Comaserica setosipennis

Scientific classification
- Kingdom: Animalia
- Phylum: Arthropoda
- Class: Insecta
- Order: Coleoptera
- Suborder: Polyphaga
- Infraorder: Scarabaeiformia
- Family: Scarabaeidae
- Genus: Comaserica
- Species: C. setosipennis
- Binomial name: Comaserica setosipennis (Blanchard, 1850)
- Synonyms: Emphania setosipennis Blanchard, 1850;

= Comaserica setosipennis =

- Genus: Comaserica
- Species: setosipennis
- Authority: (Blanchard, 1850)
- Synonyms: Emphania setosipennis Blanchard, 1850

Species of beetle

Comaserica setosipennis is a species of beetle of the family Scarabaeidae. It is found in Madagascar.

==Description==
Adults reach a length of about 6 mm.
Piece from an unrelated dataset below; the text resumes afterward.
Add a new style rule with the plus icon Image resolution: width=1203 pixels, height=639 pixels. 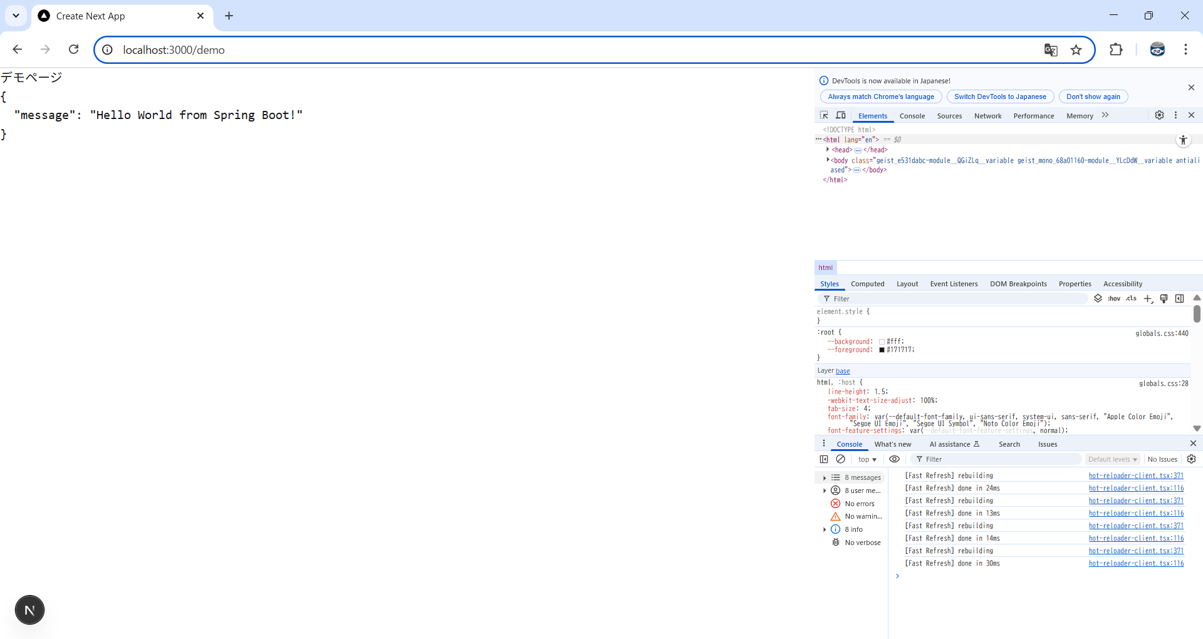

The clypeus is somewhat elongated, almost rounded, very finely curved at the front, slightly margined, very densely wrinkled-punctate and, like the frons, densely setate, with an impression in front of the scutellum. The elytra are yellow with dark spots and densely covered with brownish setae, the secondary ribs are absent. The pygidium is finely setate. The underside is finely pubescent.